[cfe-dev] libc++ ABI versioning

Marshall Clow mclow.lists at gmail.com
Wed Jun 11 10:49:00 PDT 2014


On Jun 11, 2014, at 10:19 AM, Jorgen Tjerno <jorgen at uberent.com> wrote:
> On Wed, Jun 11, 2014 at 6:48 AM, Marshall Clow <mclow.lists at gmail.com> wrote:
>> 
>> On Jun 9, 2014, at 7:26 PM, Jorgen Tjerno <jorgen at uberent.com> wrote:
>>> On Mon, Jun 9, 2014 at 6:56 PM, Richard Smith <richard at metafoo.co.uk> wrote:
>>>> On Mon, Jun 9, 2014 at 6:32 PM, Jorgen Tjerno <jorgen at uberent.com> wrote:
>>>>> 
>>>>> I've noticed that Xcode 4.6 and Xcode 5.1 ship with headers that have
>>>>> different layouts for std::ifstream. sizeof(std::ifstream) is 448 for
>>>>> 4.6, and 576 on 5.1. You can see my test case here:
>>>>> https://gist.github.com/anonymous/bd0db5e4bcb307b70506
>>>>> 
>>>>> How does clang/libc++ ensure that the executable runs with the right
>>>>> libc++ version for headers it was built with? I can run the binaries
>>>>> produced by Xcode 4.6 on a machine that has a newer libc++, and I can
>>>>> run the binaries produced by 5.1 on a machine that has an older
>>>>> libc++. I would assume that if I built with headers that give me a
>>>>> smaller size than what is expected by libc++, that would be cause the
>>>>> newer libc++ to trash memory beyond the end of my object.
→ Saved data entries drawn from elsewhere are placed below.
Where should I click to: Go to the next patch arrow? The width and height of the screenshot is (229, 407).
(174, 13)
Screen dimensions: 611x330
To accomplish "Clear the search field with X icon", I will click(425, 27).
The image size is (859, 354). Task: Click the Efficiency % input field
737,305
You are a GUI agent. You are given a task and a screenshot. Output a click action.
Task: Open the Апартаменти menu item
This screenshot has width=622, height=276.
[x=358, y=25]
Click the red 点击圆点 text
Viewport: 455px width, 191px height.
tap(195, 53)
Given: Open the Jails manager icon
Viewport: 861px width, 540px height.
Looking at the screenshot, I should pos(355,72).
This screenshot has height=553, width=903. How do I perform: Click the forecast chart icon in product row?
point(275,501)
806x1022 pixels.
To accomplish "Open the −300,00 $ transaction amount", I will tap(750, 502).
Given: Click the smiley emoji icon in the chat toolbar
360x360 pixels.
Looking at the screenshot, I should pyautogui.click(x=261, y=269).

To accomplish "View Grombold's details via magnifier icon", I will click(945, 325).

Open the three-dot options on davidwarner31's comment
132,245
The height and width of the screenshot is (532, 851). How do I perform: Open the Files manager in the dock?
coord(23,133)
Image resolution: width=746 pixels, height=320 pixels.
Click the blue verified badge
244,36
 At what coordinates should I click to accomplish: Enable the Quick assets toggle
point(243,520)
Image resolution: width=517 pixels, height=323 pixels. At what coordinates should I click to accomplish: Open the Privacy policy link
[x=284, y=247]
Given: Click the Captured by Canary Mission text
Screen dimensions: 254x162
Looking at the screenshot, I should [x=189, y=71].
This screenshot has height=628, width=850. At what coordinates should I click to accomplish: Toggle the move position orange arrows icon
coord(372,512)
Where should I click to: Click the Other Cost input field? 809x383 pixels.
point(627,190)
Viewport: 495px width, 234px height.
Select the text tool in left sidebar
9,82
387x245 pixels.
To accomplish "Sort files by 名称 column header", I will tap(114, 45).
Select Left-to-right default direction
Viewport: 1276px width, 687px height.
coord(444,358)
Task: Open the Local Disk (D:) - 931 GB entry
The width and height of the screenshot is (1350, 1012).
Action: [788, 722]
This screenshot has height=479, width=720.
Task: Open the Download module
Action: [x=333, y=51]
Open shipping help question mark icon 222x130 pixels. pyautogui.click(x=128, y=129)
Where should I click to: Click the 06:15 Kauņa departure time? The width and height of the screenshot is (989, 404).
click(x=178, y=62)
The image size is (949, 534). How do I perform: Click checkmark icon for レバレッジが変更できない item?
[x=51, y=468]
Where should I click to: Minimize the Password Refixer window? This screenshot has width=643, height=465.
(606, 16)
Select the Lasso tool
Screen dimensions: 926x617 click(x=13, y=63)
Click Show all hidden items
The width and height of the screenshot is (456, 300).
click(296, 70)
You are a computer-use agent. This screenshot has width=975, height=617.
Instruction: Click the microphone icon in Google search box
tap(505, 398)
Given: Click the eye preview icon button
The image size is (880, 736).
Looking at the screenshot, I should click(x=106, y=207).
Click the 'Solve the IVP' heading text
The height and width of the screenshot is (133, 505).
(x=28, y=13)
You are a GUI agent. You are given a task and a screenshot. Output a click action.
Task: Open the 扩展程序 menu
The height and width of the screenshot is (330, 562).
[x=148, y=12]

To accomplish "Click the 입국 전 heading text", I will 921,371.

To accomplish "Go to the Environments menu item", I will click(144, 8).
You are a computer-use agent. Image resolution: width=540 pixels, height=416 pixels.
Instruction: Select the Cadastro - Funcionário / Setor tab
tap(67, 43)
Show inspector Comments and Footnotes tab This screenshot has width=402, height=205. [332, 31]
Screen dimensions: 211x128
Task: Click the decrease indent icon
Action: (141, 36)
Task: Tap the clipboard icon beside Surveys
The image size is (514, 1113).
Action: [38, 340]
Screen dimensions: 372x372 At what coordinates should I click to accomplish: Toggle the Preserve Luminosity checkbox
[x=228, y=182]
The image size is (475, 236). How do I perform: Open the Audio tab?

Am I missing
>>>>> something?
>>>>> 
>>>>> I was unable to find any resources on how libc++ ABI versioning works
>>>>> other than the "major ABI version" -- which is 1.
>>>>> 
>>>>> The specific problem I'm seeing is that it seems that when I link with
>>>>> a static library that was built with the older libc++ version, a
>>>>> translation unit built with the new libc++ ends up using the wrong
>>>>> (old) value for the construction symbol at runtime
>>>>> 
>>>>> (__ZTCNSt3__114basic_ifstreamIcNS_11char_traitsIcEEEE0_NS_13basic_istreamIcS2_EE,
>>>>> or '
>>>>>  construction vtable for std::__1::basic_istream<char,
>>>>> std::__1::char_traits<char> >-in-std::__1::basic_ifstream<char,
>>>>> std::__1::char_traits<char> >' according to c++filt).
>>>> 
>>>> 
>>>> Looks like the difference is probably due to the std::filebuf subobject. Did
>>>> that type also change size? Did std::basic_streambuf<char>?
>>> 
>>> Yep, filebuf did, and that does seem to account for the difference in size.
>>> 
>>> themac:~ jorgen$ ./foo-modern
>>> sizeof(std::ifstream)=576, offset=0
>>> sizeof(std::istream)=168, offset=0
>>> sizeof(std::ios)=152, offset=424
>>> sizeof(std::ios_base)=136, offset=424
>>> sizeof(std::filebuf)=408, offset=0
>>> sizeof(std::basic_streambuf<char>)=64, offset=0
>>> 
>>> themac:~ jorgen$ ./foo
>>> sizeof(std::ifstream)=448, offset=0
>>> sizeof(std::istream)=168, offset=0
>>> sizeof(std::ios)=152, offset=296
>>> sizeof(std::ios_base)=136, offset=296
>>> sizeof(std::filebuf)=280, offset=0
>>> sizeof(std::basic_streambuf<char>)=64, offset=0
>> 
>> Looks like this commit was the culprit:
>> 
>> r162601 | hhinnant | 2012-08-24 14:20:56 -0700 (Fri, 24 Aug 2012) | 31 lines
>> 
>> It added a new member variable
>>        state_type __st_last_;
>> 
>> to the basic_filebuf object, and that variable is 128 bytes long.
>> 
> So why is this not an ABI-breaking change?
> 
> What causes a program built against the earlier version of
> std::ifstream to correctly execute on a machine that has the latest
> version of std::ifstream that expects a larger layout?

I think it was an ABI-breaking change.
I also believe that it was done w/o realizing that it was breaking the ABI.